Stable Cyclometalated Gold(III) Complex Engaging Isoquinoline Derivative and Disulfur Ligand Elicits Necroptosis-Dependent Immunogenic Cell Death

Cancer chemoimmunotherapy based on metal complexes has attracted wide interest for its ability to eliminate tumor cells while activating antitumor immunity, primarily by inducing immunogenic cell death (ICD). However, clinical translation of ICD inducers remains challenging, underscoring the need for inducers that elicit ICD via alternative cell death mechanisms. Necroptosis represents a potent yet underutilized route to trigger ICD. Herein, we designed a series of stable Au(III) complexes incorporating an isoquinoline-derived cyclometalated C^N ligand and various strong electron-donating S^S or N^N auxiliary ligands. Among them, Au-1 exhibited potent cytotoxicity, inhibited thioredoxin reductase (TrxR), elevated intracellular ROS, and triggered ROS-mediated necroptosis. This process elicited robust necroptosis-dependent ICD. In vivo, Au-1 significantly suppressed tumor growth, remodeled the tumor immune microenvironment, and synergized effectively with anti-PD-1 therapy. This work presents the first rationally designed cyclometalated Au(III) complex that functions as a necroptosis-dependent ICD inducer, offering a promising strategy for metal-based chemoimmunotherapy.

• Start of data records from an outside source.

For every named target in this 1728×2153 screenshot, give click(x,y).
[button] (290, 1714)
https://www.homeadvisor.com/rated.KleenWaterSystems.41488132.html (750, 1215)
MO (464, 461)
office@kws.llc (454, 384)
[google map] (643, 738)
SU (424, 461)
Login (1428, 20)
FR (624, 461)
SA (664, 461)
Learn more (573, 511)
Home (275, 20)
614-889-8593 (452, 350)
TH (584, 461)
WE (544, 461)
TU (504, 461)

癌症领域中，基于金属配合物的化学免疫疗法因可在杀伤肿瘤细胞的同时激活抗肿瘤免疫，且主要通过诱导免疫原性细胞死亡（immunogenic cell death, ICD）发挥作用，已受到广泛关注。然而，免疫原性细胞死亡诱导剂的临床转化仍面临诸多挑战，这凸显了开发可通过替代细胞死亡途径诱发ICD的诱导剂的迫切需求。坏死性凋亡（necroptosis）便是一种强效但尚未得到充分利用的触发ICD的途径。 在此研究中，我们设计了一系列稳定的Au(III)配合物，这类配合物搭载了异喹啉衍生的环金属化C^N配体以及多种强给电子型S^S或N^N辅助配体。其中，Au-1展现出强效细胞毒性，可抑制硫氧还蛋白还原酶（thioredoxin reductase, TrxR）、升高细胞内活性氧（reactive oxygen species, ROS）水平，并诱发ROS介导的坏死性凋亡。该过程可触发显著依赖于坏死性凋亡的ICD。 在体内实验中，Au-1可显著抑制肿瘤生长，重塑肿瘤免疫微环境，并与抗PD-1治疗产生良好的协同效应。本研究首次报道了经理性设计的环金属化Au(III)配合物，其可作为依赖坏死性凋亡的ICD诱导剂，为基于金属的化学免疫疗法提供了极具前景的策略。